Let's not accept low educational expectations for our kids -- all children. Let us demand higher expectations from our school boards, administrators, educators, for our children of color -- kids like me who start kindergarten speaking only their immigrant parents' language and yet quickly find themselves tutoring others in two languages. We're in every classroom in America today. We're a positive force to be nurtured and inspired, not discounted with words like "disadvantaged."

For children who are obviously dyslexic, especially those with one or two dyslexic parents in a school district where "let's see how far they get behind...," is how educators roll, for the kids with physical and learning disabilities, let's triple our efforts as parents to educate ourselves in the federal and state laws with which school districts must comply. Let's organize ourselves locally (and in FB groups in your communities) to make administrators (who many times prefer to spend money on attorneys to fight us) understand that we will not back down. Our kids only get one shot at this.

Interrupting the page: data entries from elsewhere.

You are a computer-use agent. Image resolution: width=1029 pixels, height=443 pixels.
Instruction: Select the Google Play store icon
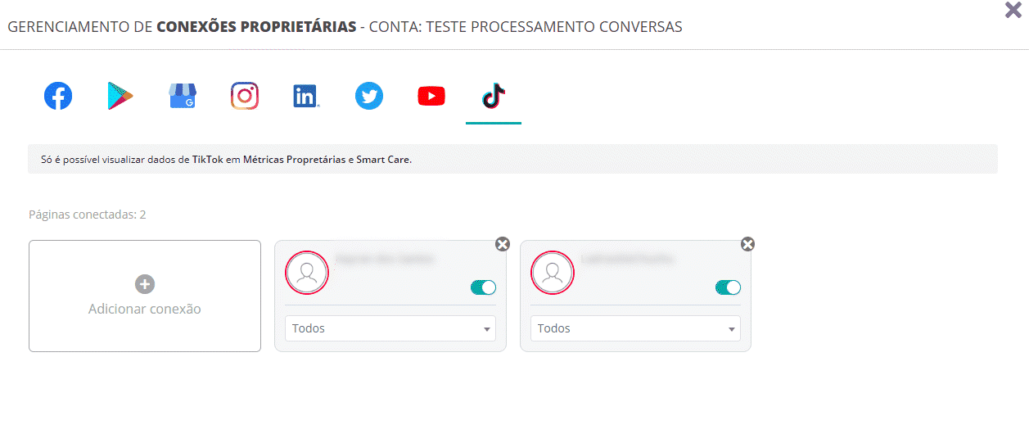(120, 97)
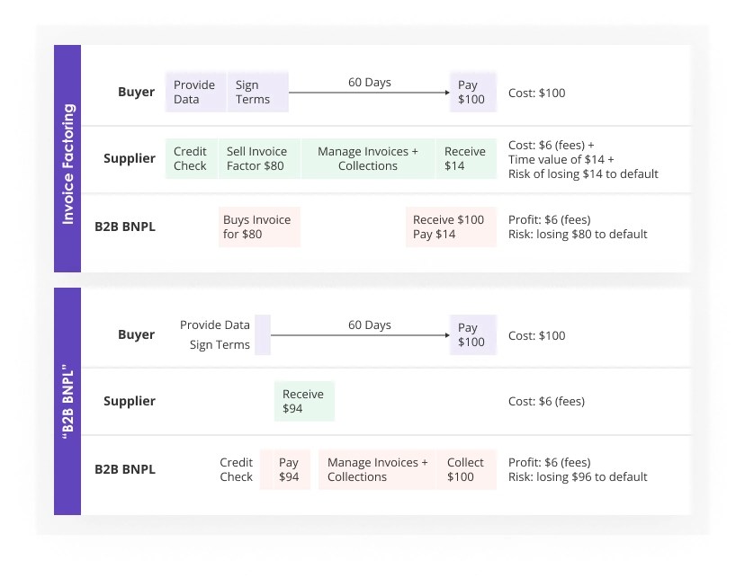Select the pink "Buys Invoice for $80" box
Viewport: 745px width, 578px height.
[258, 227]
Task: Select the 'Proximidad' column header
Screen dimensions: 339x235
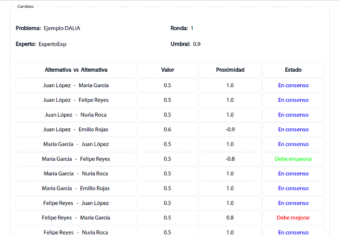Action: point(230,70)
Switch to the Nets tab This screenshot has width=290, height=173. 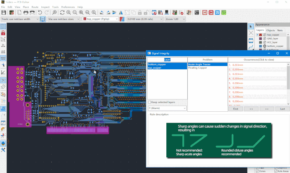point(280,30)
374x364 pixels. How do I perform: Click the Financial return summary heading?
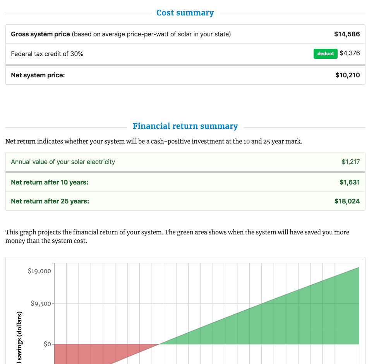[185, 126]
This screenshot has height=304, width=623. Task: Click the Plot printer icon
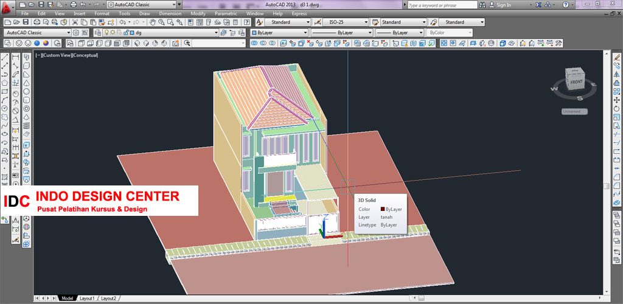coord(37,22)
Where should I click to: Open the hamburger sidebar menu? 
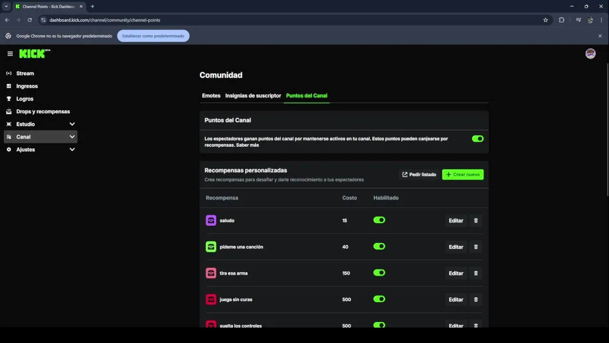tap(10, 54)
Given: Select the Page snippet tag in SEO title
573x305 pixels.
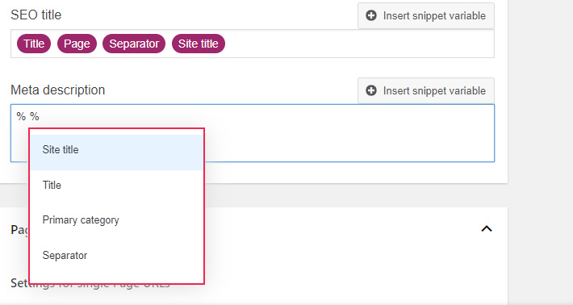Looking at the screenshot, I should 77,44.
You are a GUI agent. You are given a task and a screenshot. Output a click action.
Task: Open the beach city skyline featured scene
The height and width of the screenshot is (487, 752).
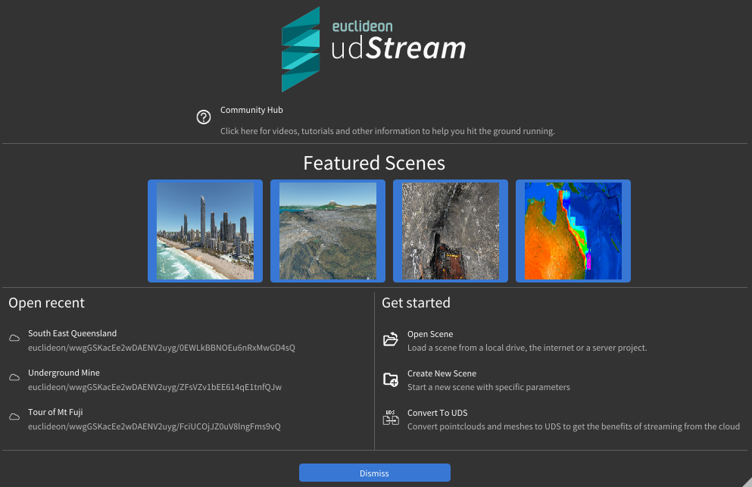[205, 231]
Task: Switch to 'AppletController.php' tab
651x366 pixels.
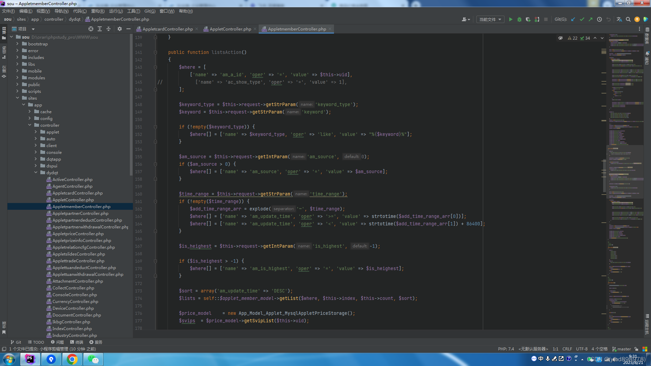Action: coord(229,29)
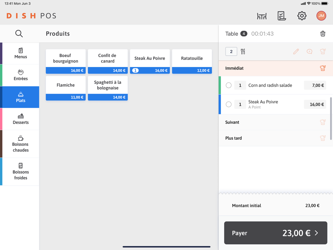Image resolution: width=333 pixels, height=250 pixels.
Task: Select the Corn and radish salade radio
Action: point(229,85)
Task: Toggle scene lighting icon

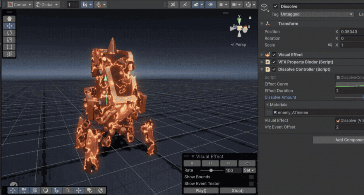Action: click(x=185, y=5)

On Facebook, her preschool teacher, who remains a dear friend and contributor to my daughter's life, said this as we celebrated the news:

I will always remember our first IEP together, and the high standards you set for all of us. I believed then, as I believe now, that you were absolutely correct to do so. There is no greater barrier to success than the barrier set by low expectations. Every individual deserves the support, in all its definitions, s/he needs to be able to make the most of his/her life on this earth. It's hard, it may be expensive, it takes patience, passion and perseverance, but there is no other endeavor more worthwhile than providing a child with what she needs to bloom and flourish.

Amen to that.

Who's with me? What will you do to raise expectations in your school district?